J. J. Thomson took science to new heights with his 1897 discovery of the electron – the first subatomic particle.
He also found the first evidence that stable elements can exist as isotopes and invented one of the most powerful tools in analytical chemistry – the mass spectrometer.
Beginnings: School and University
Joseph John Thomson was born on December 18, 1856 in Manchester, England, UK.
His father, Joseph James Thomson, ran a specialist bookshop that had been in his family for three generations. His mother, Emma Swindells, came from a family that owned a cotton company.
Even as a young boy, Joey, who would later be known as J. J., was deeply interested in science. At age 14 he became a student at Owens College, the University of Manchester, where he studied mathematics, physics, and engineering.
A shy boy, his parents hoped he would become an apprentice engineer with a locomotive company. These hopes were dashed with the death of his father when J. J. was 16. The fees for engineering apprenticeships were high, and his mother could not afford them.
This misfortune ultimately benefited science because J. J. needed to find funding to continue his education. In 1876, age 19, he won that funding, not in engineering, but in mathematics at the University of Cambridge. Four years later he graduated with high honors.
Thomson continued studying at Cambridge and in 1882 he won the Adam’s Prize, one of the universities most sought after mathematics awards. In 1883, he earned a master’s degree in mathematics.
Early Research Work
When Thomson began working as a research student nobody had a clear picture of how atoms might look. Thomson decided he would visualize them as a smoke ring and see where the mathematics describing such a picture took him. This work, for which he was awarded both the Adam’s Prize and his master’s degree, had the title A Treatise on the Motion of Vortex Rings. Although the title and beginning chapters might suggest applied mathematics was the major theme, the headings of the final sections are revealing:
- Pressure of a gas. Boyle’s Law
- Thermal effusion
- Sketch of a chemical theory
- Theory of quantivalence
- Valency of the various [chemical] elements
Thomson was pushing his powerful mathematical mind towards a deeper understanding of matter.
Electricity and Magnetism
In addition to atoms, Thomson began to take a serious interest in James Clerk Maxwell’s equations, which had revealed electricity and magnetism to be manifestations of a single force – the electromagnetic force – and had revealed light to be an electromagnetic wave.
In 1893, at age 36, Thomson published Notes on Recent Researches in Electricity and Magnetism, building on Maxwell’s work. His book is sometimes described as “Maxwell’s Equations Volume 3.”
Thomson’s Most Significant Contributions to Science
Discovery of the Electron – The first subatomic particle
In 1834, Michael Faraday coined the word ion to describe charged particles which were attracted to positively or negatively charged electrodes. So, in Thomson’s time, it was already known that atoms are associated in some way with electric charges, and that atoms could exist in ionic forms, carrying positive or negative charges. For example, table salt is made of ionized sodium and chlorine atoms.
Na+: A sodium ion with a single positive charge
Cl–: A chloride ion with a single negative charge
In 1891, George Johnstone Stoney coined the word electron to represent the fundamental unit of electric charge. He did not, however, propose that the electron existed as a particle in its own right. He believed that it represented the smallest unit of charge an ionized atom could have.
Atoms were still regarded as indivisible.
##############################
Required work:
1. In the J. J. Thomson biography, list the headings of the final sections of A Treatise on the Motion of Vortex Rings.
2. Copy word for word the part of the J. J. Thomson biography between "Thomson’s Most Significant" and "atom could have.", inclusive.

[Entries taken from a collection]
##############################
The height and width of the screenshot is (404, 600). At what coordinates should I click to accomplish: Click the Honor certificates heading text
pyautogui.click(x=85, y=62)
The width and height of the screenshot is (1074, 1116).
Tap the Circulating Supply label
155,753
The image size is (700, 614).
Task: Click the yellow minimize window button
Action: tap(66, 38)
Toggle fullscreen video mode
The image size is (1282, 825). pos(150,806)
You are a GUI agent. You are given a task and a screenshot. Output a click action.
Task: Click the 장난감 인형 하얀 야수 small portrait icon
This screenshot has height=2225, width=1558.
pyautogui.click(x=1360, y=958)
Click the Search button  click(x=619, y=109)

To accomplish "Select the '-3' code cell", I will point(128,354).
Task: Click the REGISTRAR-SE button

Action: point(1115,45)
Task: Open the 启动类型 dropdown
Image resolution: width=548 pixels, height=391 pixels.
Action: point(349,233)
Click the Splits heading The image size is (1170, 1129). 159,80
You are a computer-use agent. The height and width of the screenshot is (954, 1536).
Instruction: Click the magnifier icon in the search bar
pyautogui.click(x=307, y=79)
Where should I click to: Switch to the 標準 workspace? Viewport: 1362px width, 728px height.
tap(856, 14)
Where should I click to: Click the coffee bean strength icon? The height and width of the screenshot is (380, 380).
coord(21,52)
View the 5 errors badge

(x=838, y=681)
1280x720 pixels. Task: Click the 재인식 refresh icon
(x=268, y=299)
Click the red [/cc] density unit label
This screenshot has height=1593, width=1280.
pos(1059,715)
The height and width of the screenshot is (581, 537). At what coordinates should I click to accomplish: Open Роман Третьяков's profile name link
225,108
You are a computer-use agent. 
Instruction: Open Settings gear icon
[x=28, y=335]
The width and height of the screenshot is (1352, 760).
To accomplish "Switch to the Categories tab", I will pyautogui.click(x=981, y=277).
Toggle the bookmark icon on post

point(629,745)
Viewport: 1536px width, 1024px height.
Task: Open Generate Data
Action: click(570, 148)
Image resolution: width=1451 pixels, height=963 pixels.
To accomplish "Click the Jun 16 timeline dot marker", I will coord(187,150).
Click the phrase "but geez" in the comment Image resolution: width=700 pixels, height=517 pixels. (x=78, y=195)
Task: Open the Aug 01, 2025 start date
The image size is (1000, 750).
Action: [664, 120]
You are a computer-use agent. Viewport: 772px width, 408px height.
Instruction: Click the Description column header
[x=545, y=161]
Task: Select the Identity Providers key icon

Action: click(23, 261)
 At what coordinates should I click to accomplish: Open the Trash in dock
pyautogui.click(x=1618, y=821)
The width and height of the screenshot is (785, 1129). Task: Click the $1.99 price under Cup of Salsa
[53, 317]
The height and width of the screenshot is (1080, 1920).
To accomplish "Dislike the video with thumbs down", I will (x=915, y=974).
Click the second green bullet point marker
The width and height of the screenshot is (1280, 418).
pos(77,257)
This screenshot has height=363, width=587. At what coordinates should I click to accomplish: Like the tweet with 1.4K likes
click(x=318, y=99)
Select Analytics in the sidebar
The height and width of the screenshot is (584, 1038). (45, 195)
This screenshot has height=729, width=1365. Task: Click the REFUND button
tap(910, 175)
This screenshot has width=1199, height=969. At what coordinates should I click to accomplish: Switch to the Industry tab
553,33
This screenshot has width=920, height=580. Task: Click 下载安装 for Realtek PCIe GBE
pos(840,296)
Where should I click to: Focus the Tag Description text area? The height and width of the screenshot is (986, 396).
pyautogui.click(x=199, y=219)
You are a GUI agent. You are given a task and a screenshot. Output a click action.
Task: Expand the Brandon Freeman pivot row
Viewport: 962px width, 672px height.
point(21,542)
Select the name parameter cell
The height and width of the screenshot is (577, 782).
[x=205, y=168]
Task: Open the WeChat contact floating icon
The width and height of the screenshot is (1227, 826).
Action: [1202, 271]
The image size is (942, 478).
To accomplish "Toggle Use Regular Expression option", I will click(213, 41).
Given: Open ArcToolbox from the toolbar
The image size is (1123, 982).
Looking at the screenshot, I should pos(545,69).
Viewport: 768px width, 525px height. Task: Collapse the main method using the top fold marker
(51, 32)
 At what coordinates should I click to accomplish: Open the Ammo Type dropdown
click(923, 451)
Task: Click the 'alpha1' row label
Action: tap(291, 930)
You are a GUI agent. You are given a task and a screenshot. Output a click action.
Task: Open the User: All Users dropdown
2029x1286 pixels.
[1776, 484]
##############################
Responses:
1.
- Pressure of a gas. Boyle’s Law
- Thermal effusion
- Sketch of a chemical theory
- Theory of quantivalence
- Valency of the various [chemical] elements

2.
Thomson’s Most Significant Contributions to Science
Discovery of the Electron – The first subatomic particle
In 1834, Michael Faraday coined the word ion to describe charged particles which were attracted to positively or negatively charged electrodes. So, in Thomson’s time, it was already known that atoms are associated in some way with electric charges, and that atoms could exist in ionic forms, carrying positive or negative charges. For example, table salt is made of ionized sodium and chlorine atoms.
Na+: A sodium ion with a single positive charge
Cl–: A chloride ion with a single negative charge
In 1891, George Johnstone Stoney coined the word electron to represent the fundamental unit of electric charge. He did not, however, propose that the electron existed as a particle in its own right. He believed that it represented the smallest unit of charge an ionized atom could have.